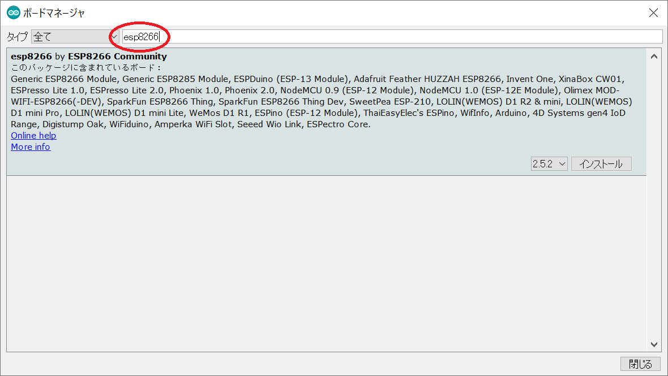The width and height of the screenshot is (668, 376).
Task: Open the Online help link
Action: tap(33, 136)
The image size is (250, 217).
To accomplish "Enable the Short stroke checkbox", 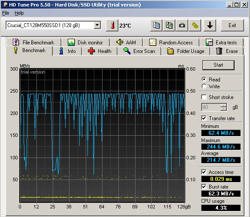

What is being asked:
Rewrite all the entries with "checkbox" renamed to "toggle" and everything else unchanged. Leave the pictures out.

Answer to this exercise:
The width and height of the screenshot is (668, 376).
Task: Open the Online help link
Action: tap(33, 136)
The image size is (250, 217).
To accomplish "Enable the Short stroke toggle", 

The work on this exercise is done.